In the nonprofit and social impact sectors, mergers are rare. Talk about eliminating duplication and leveraging resources is commonplace, but the incentives for combining forces are frequently theoretical and threadbare. As I have learned from convening the Opportunity Collaboration, partnering and alliance-building often serve as a first baby steps on the long, steep and often unreached merger journey.
In the private sector, the singular concern is Will the merged companies make more money? In the social sector, missions must align and reinforce each organization's core purpose as well as increase financial viability.
The combined forces of the SJF Institute and Investors' Circle will mean one-stop shopping for social entrepreneurs.

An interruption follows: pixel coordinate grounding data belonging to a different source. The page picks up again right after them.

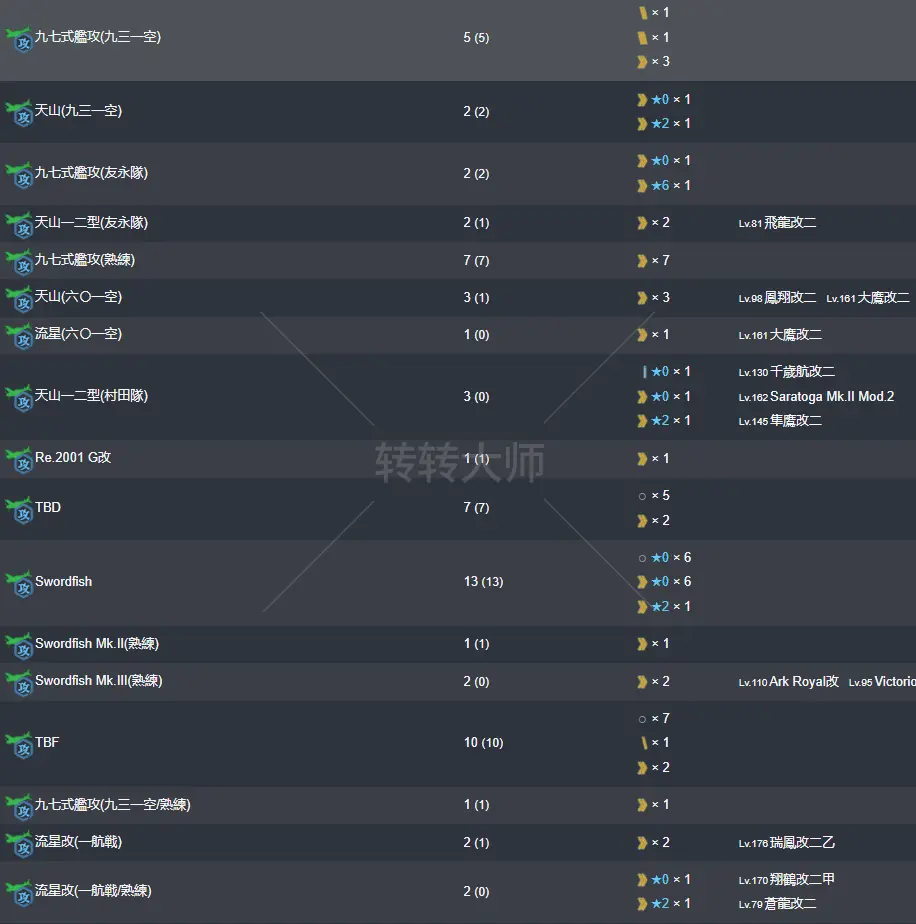The image size is (916, 924).
Task: Click the icon beside 流星(六〇一空)
Action: 18,336
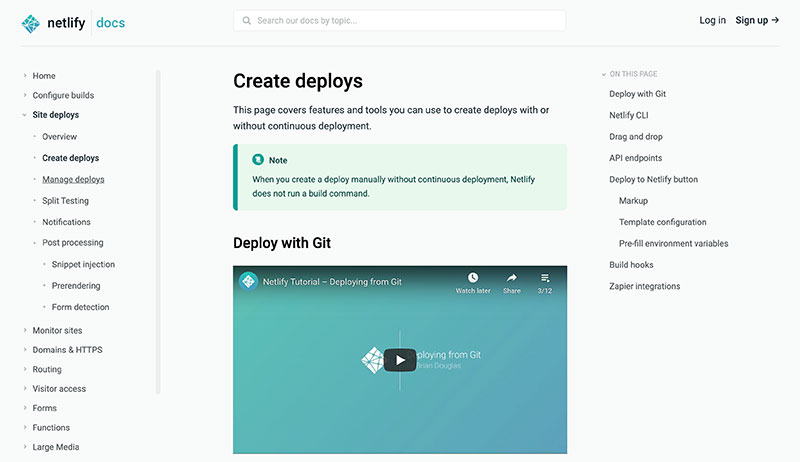Expand the Domains & HTTPS section
Image resolution: width=800 pixels, height=462 pixels.
pos(24,350)
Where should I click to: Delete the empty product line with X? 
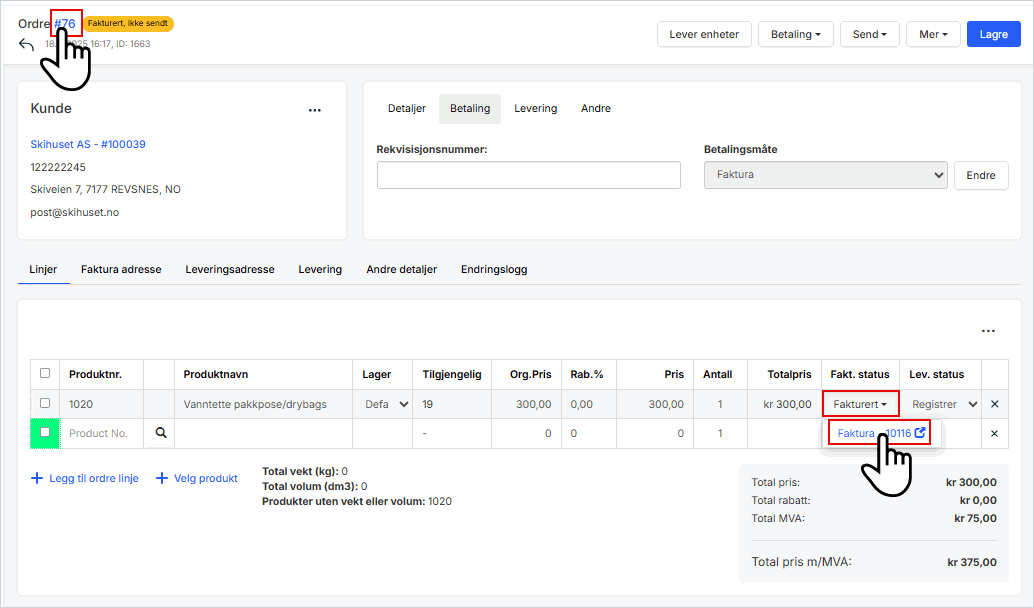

Companies with a larger social purpose can now access a suite of services, ranging from direct technical assistance to venture capital.
Frequently, a merger means unemployment for senior management and, as in every walk of life, leaders seldom compromise when their own survival is on the line. Unlike in the private sector, there are no CEO compensation exit packages to soften the financial impact of the unemployment line.

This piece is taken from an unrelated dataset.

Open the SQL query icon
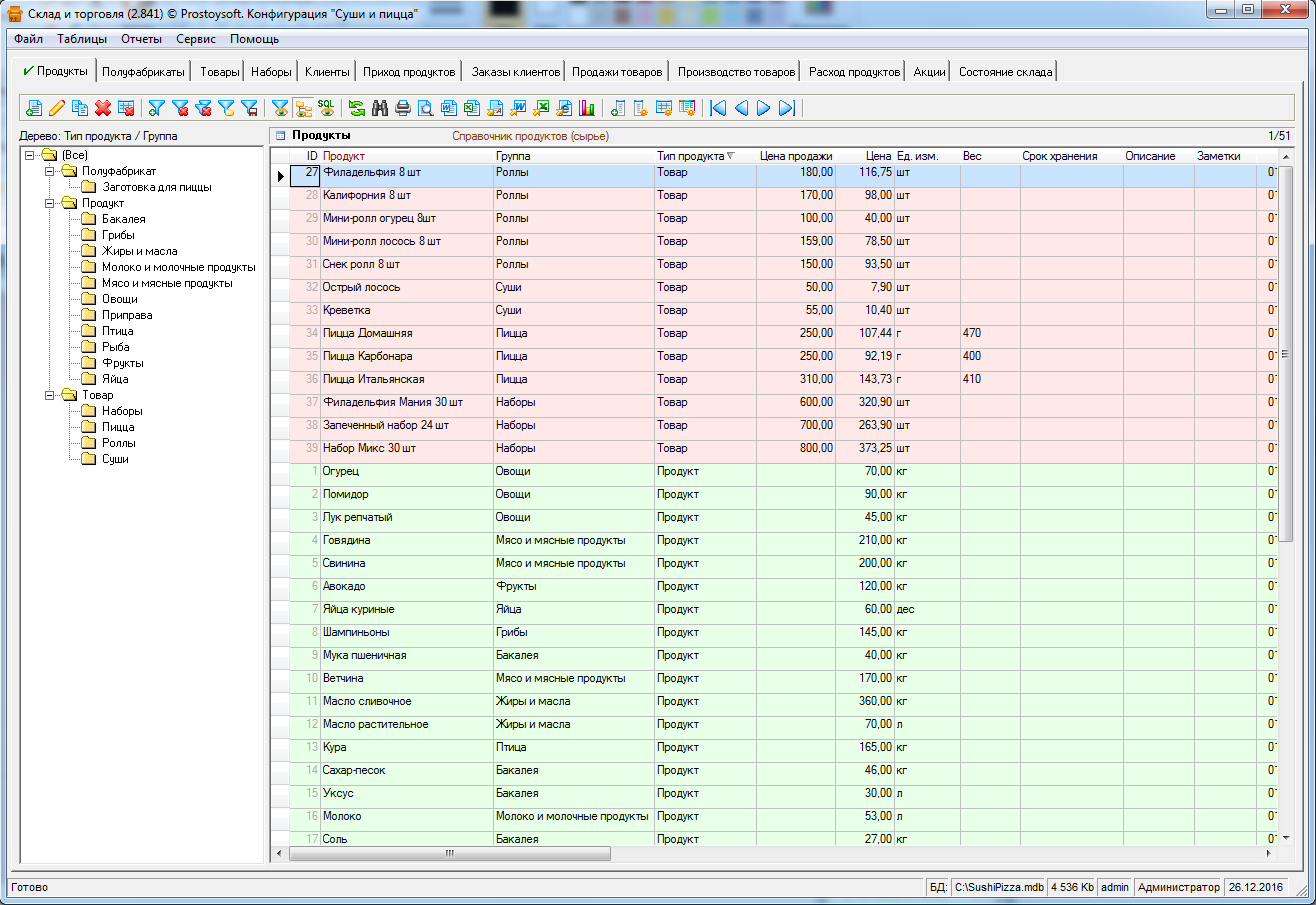Screen dimensions: 1316x905 click(x=326, y=108)
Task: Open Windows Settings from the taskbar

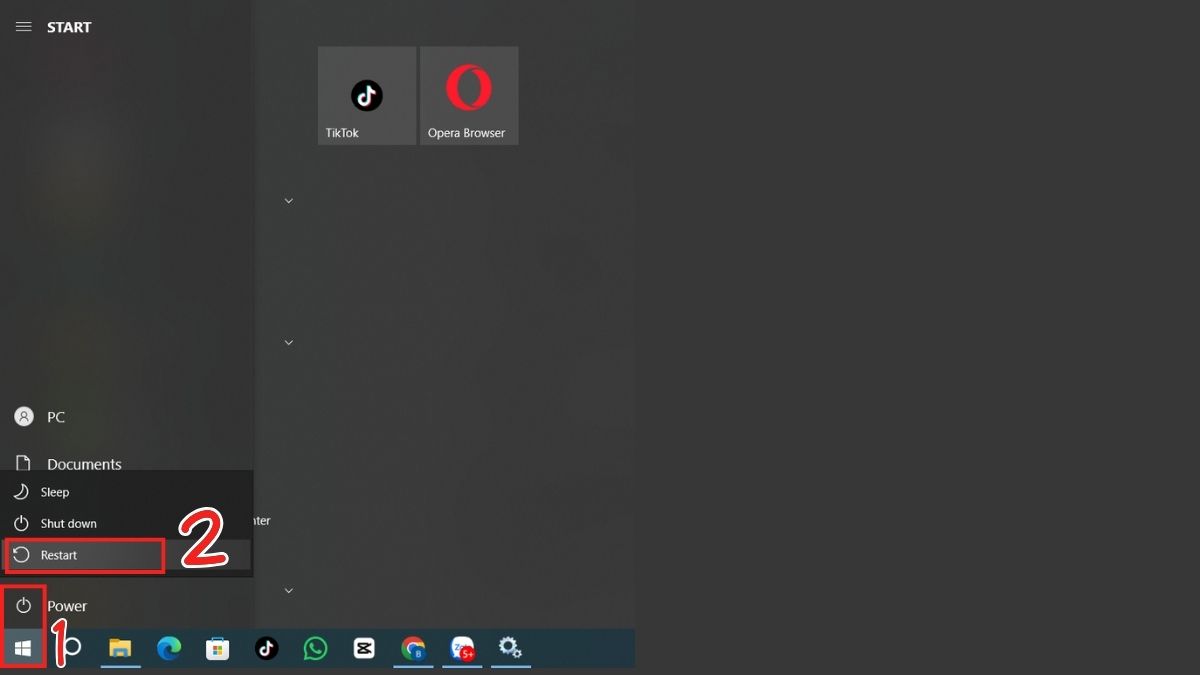Action: pyautogui.click(x=510, y=648)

In this case, Investors' Circle Interim CEO Suzanne Biegel never intended to make the position into a permanent career. Giving truth to her personal card title of Catalyst-at-Large, she will graciously step aside to allow both organizations to reach their full potential as one.
As Mark Hanis, Genocide Intervention Network co-founder and former Opportunity Collaboration Delegate, smartly summarizes in a Social Edge online discussion, his successful shepherding of a merger with the Save Darfur Coalition was built on a history of shared campaigns and a vision for greater impact. It was also driven by a measure of fear or, put more delicately, "We also saw the potential to lose momentum, to lose activists and funders to other causes as the crisis in Darfur gradually faded from news headlines."
Investors' Circle with its 150 angel investors and SJF Institute with its experience supporting over 1,500 impact entrepreneurs already have been working together for years. For both groups, staying visible in the rapidly emerging social impact investing space is a necessity. New players enter the field daily.
For good or ill, former British Minister Tony Blair challenged his party and his country to modernize. In his memoir My Political Life, he wryly recalls, "I bumped up against the single most difficult thing about making change in any organization. It's what I call 'taking away the givens.'"
Investors' Circle and SJF Institute, against the odds, removed the givens and moved boldly towards, as SJF Institute CEO Bonny Moellenbrock states, "... a vibrant capital marketplace to put more impact entrepreneurs on a clear path to strong financial growth... We know this is the pipeline that later stage institutional investors are seeking. When this happens, everyone wins: the entrepreneurs, the investors, communities, and the planet."